The ACCC has established a Button Battery Taskforce to investigate ways to reduce risk to the Australian community, particularly children, of button batteries.
In Australia two children have died in the past six years after swallowing a button battery, and hundreds of children suspected of swallowing button batteries have ended up in hospital emergency rooms.
At least 64 children have died globally.
Button batteries, also known as coin cell batteries, are flat, round, single cell batteries, used in personal and household products such as; children’s toys, hearing aids, lights, watches, remote controls, digital thermometers and bathroom scales.
“If a child swallows a button battery it can get stuck in their oesophagus or elsewhere in their system, causing death or serious illness,” ACCC Deputy Chair Delia Rickard said.
“Button batteries burn through soft tissue in as little as two hours and continue to pose a severe injury risk for children.

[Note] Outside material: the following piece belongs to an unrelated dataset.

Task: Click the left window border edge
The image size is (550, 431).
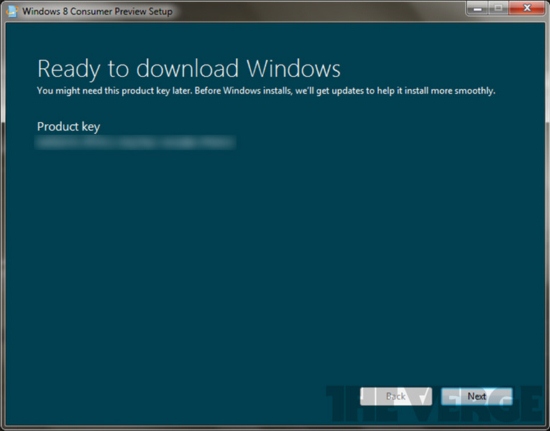Action: click(3, 224)
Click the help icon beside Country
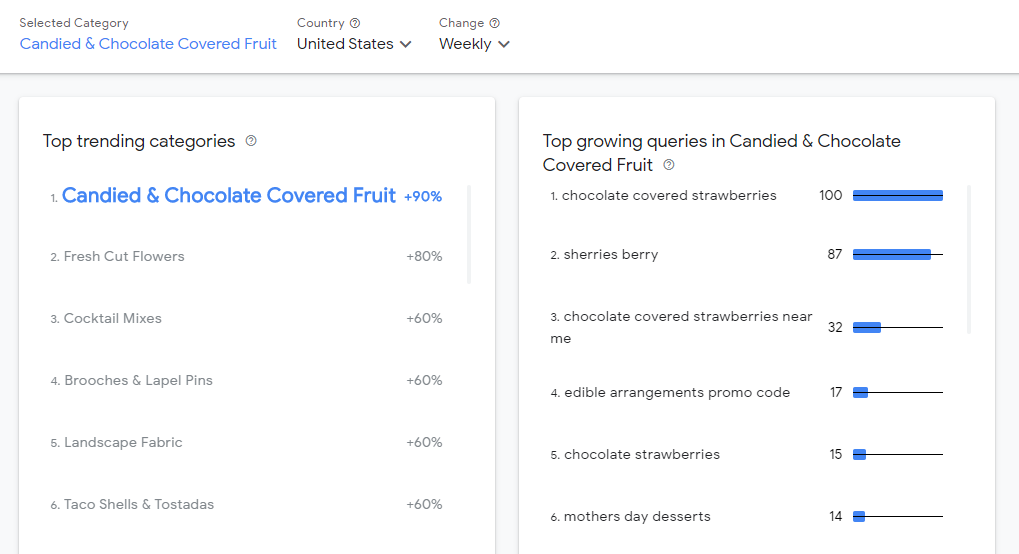1019x554 pixels. [355, 23]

It can be hard for doctors to identify the symptoms of battery button ingestion if the parent isn’t aware the child has swallowed one.”

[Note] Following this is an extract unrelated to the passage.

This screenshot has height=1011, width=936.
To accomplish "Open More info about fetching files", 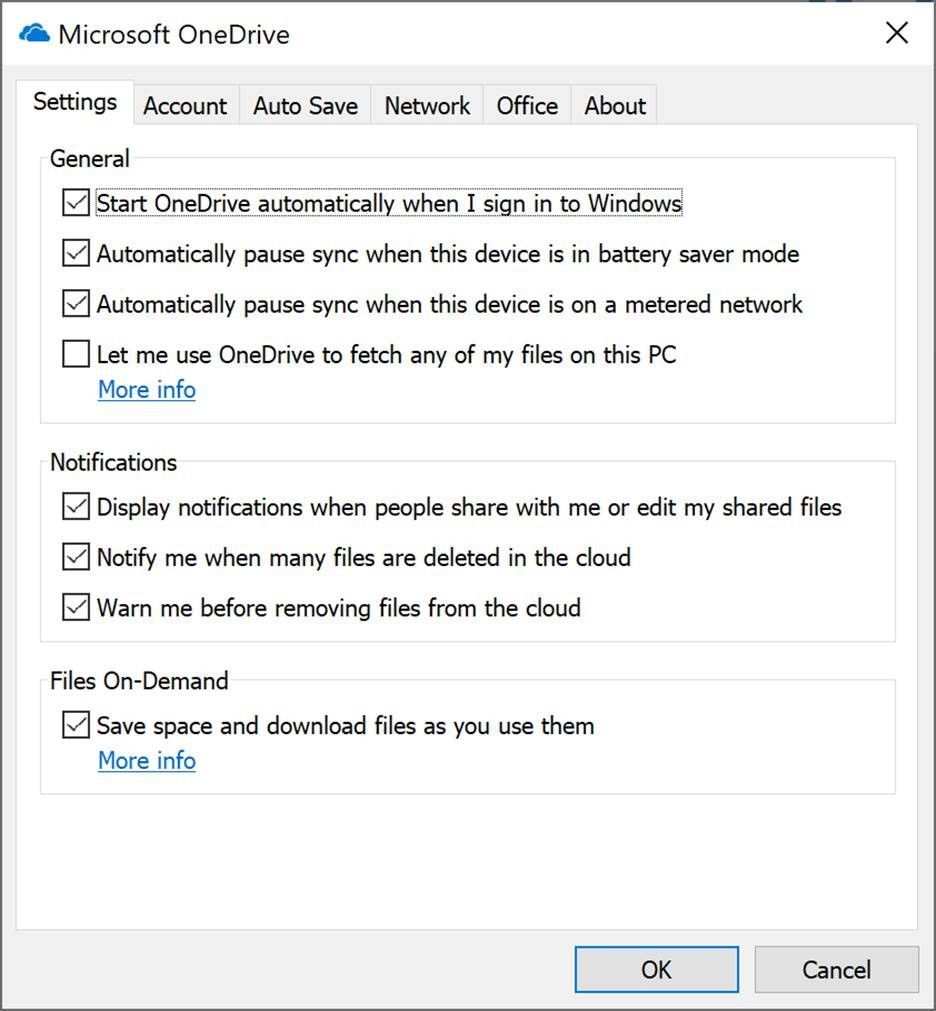I will click(x=146, y=389).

“This new Button Battery Taskforce will consider what regulatory options could be introduced to improve the safety of both button batteries and consumer products that contain them,” Ms Rickard said.

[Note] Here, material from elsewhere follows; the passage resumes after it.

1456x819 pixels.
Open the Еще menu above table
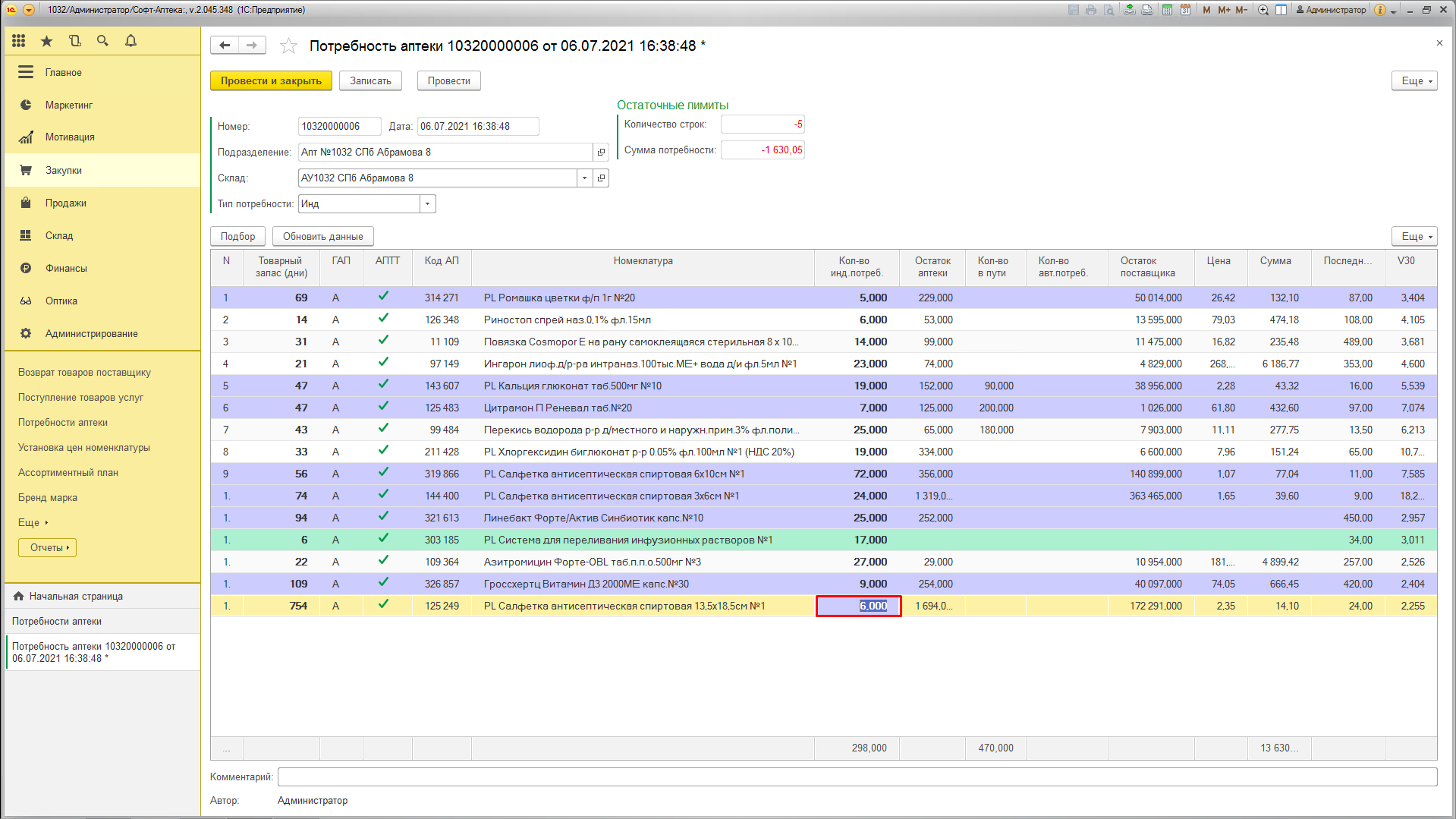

The ACCC has today released an issues paper for public consultation and is seeking feedback from stakeholders including consumers, retailers, manufacturers and health practitioners on a range of issues and options.
Following a number of paediatric injuries from button battery ingestion, in March 2019, acting on the ACCC’s recommendation, the then Assistant Treasurer, the Hon Stuart Robert, issued a Safety Warning Notice on the dangers of button batteries.
The ACCC will be providing a Draft Recommendation to government by the end of 2019, with a Final Recommendation to be made in 2020.